:: Source data ::

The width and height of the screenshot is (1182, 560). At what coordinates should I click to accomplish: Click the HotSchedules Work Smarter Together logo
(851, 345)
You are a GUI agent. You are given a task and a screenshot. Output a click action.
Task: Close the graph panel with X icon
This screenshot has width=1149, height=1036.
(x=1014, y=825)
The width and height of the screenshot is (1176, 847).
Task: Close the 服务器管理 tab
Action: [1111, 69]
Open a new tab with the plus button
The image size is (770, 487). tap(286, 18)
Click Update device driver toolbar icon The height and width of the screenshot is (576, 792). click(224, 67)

:::
:: Source data ::

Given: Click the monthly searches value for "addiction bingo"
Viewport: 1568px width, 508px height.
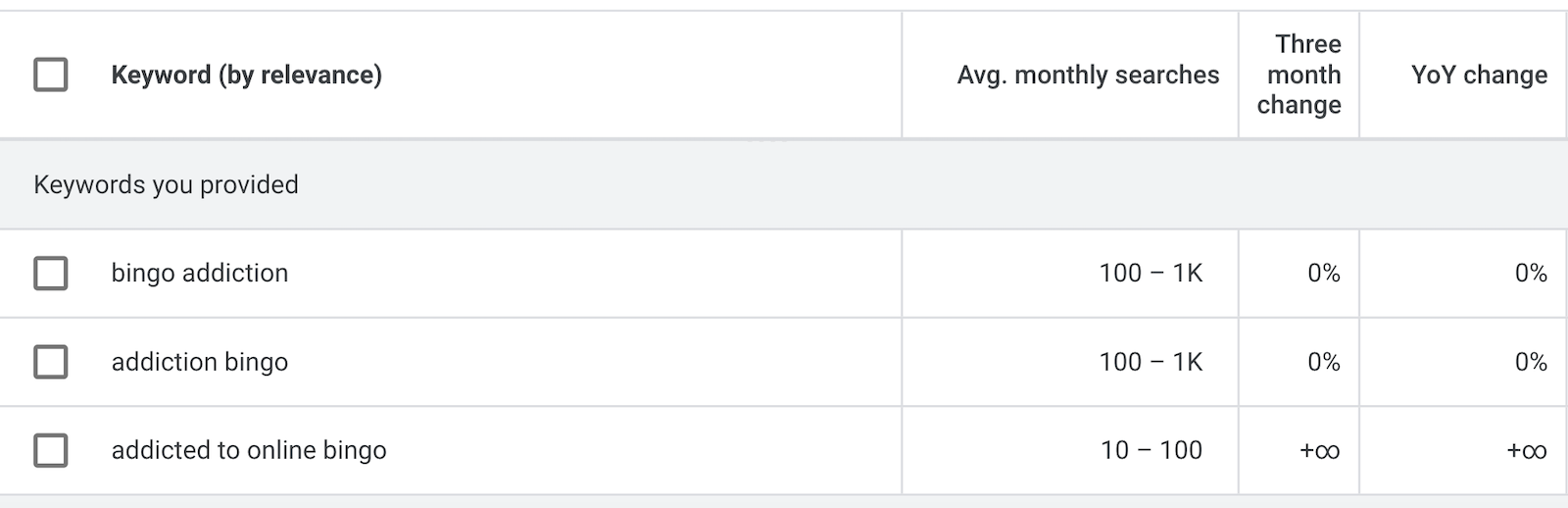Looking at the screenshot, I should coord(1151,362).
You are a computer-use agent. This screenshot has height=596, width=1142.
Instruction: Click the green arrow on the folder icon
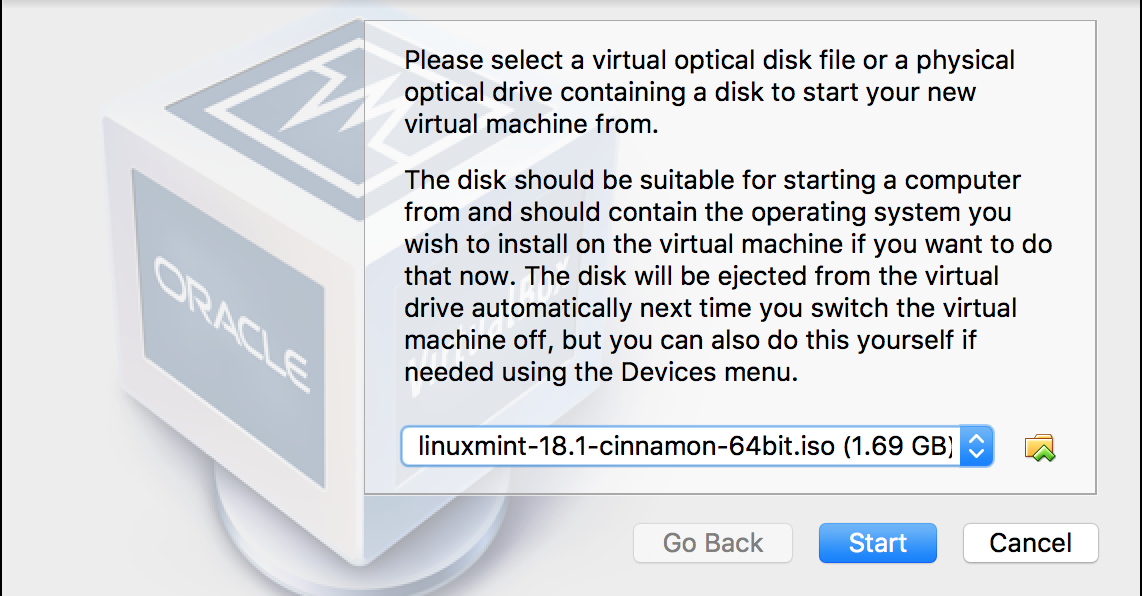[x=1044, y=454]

:::
:: Source data ::

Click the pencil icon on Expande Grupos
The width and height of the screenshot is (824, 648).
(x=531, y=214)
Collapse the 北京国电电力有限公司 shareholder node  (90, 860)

:::

**Task brief:** Which lines above run from the one containing "The width and height of the screenshot is (1182, 560)." down to the one containing "Click Update device"? Repeat exactly those, both ends included, and nothing else.

**Result below:**
The width and height of the screenshot is (1182, 560). At what coordinates should I click to accomplish: Click the HotSchedules Work Smarter Together logo
(851, 345)
You are a GUI agent. You are given a task and a screenshot. Output a click action.
Task: Close the graph panel with X icon
This screenshot has width=1149, height=1036.
(x=1014, y=825)
The width and height of the screenshot is (1176, 847).
Task: Close the 服务器管理 tab
Action: [1111, 69]
Open a new tab with the plus button
The image size is (770, 487). tap(286, 18)
Click Update device driver toolbar icon The height and width of the screenshot is (576, 792). click(224, 67)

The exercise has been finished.